REQUIRED TASK
Output the entries below as a Markdown table with two columns, No. and Entry text, numbering each row and leaving out blank lines. Begin at the line that contains "Open the New menu on the toolbar" and stop after the line that contains "tap(606, 396)".

EXERCISE MATERIALS
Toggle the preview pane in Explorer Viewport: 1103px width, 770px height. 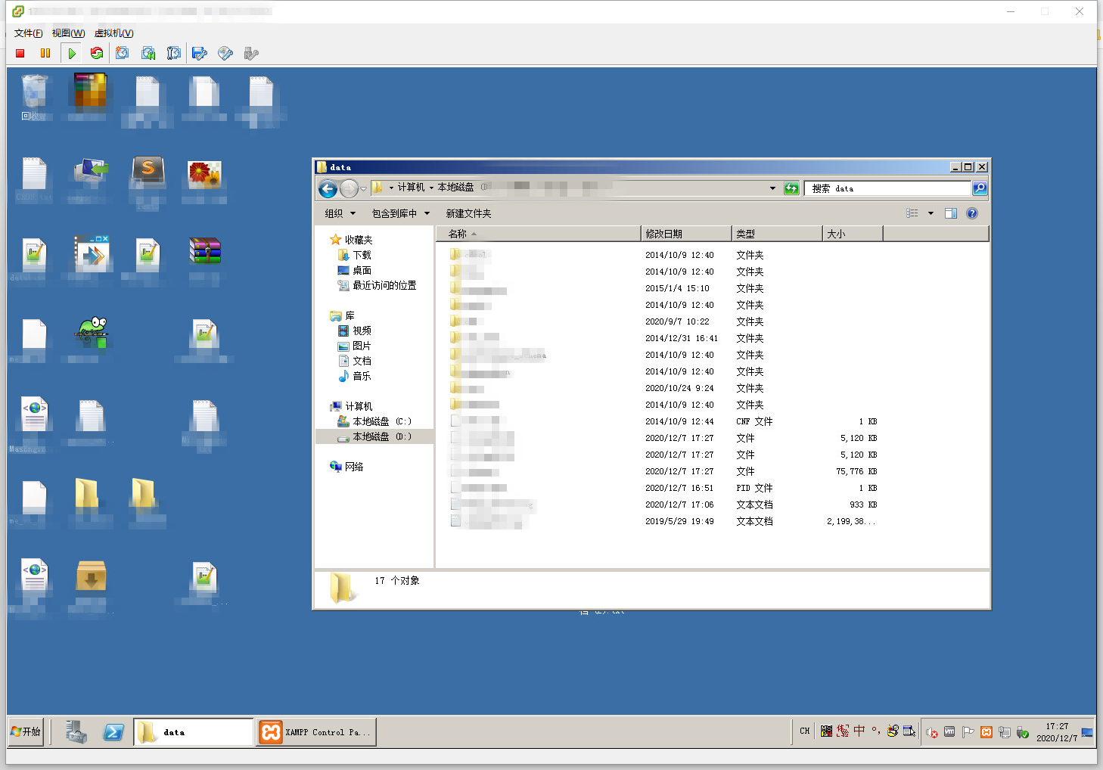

* * *

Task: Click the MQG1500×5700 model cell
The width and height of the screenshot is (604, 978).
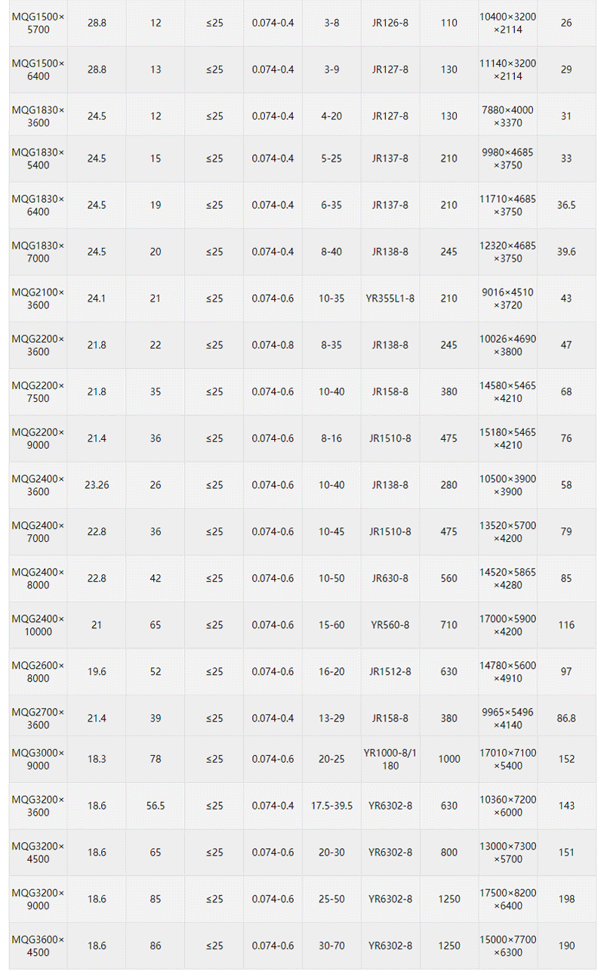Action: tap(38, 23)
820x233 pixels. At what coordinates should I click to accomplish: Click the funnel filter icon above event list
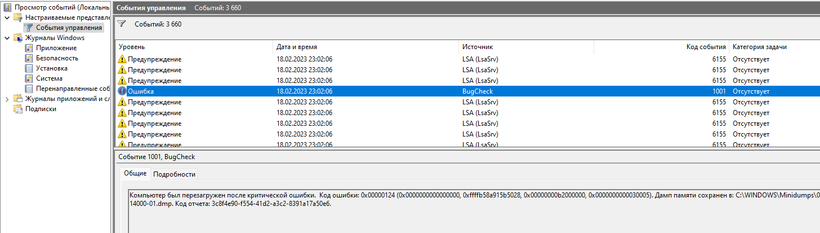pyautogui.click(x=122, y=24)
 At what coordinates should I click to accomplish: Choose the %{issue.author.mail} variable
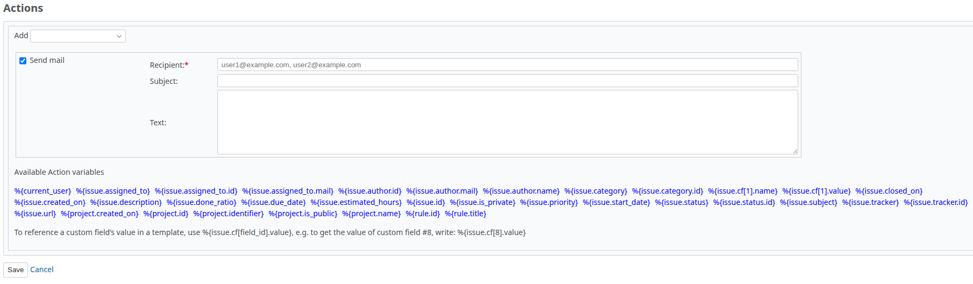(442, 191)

==

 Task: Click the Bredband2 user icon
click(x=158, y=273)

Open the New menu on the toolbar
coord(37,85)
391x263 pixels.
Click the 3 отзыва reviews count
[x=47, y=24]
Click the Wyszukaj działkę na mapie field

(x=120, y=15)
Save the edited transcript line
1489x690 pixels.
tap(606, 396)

WRITTEN ANSWER
| No. | Entry text |
|---|---|
| 1 | Open the New menu on the toolbar |
| 2 | coord(37,85) |
| 3 | 391x263 pixels. |
| 4 | Click the 3 отзыва reviews count |
| 5 | [x=47, y=24] |
| 6 | Click the Wyszukaj działkę na mapie field |
| 7 | (x=120, y=15) |
| 8 | Save the edited transcript line |
| 9 | 1489x690 pixels. |
| 10 | tap(606, 396) |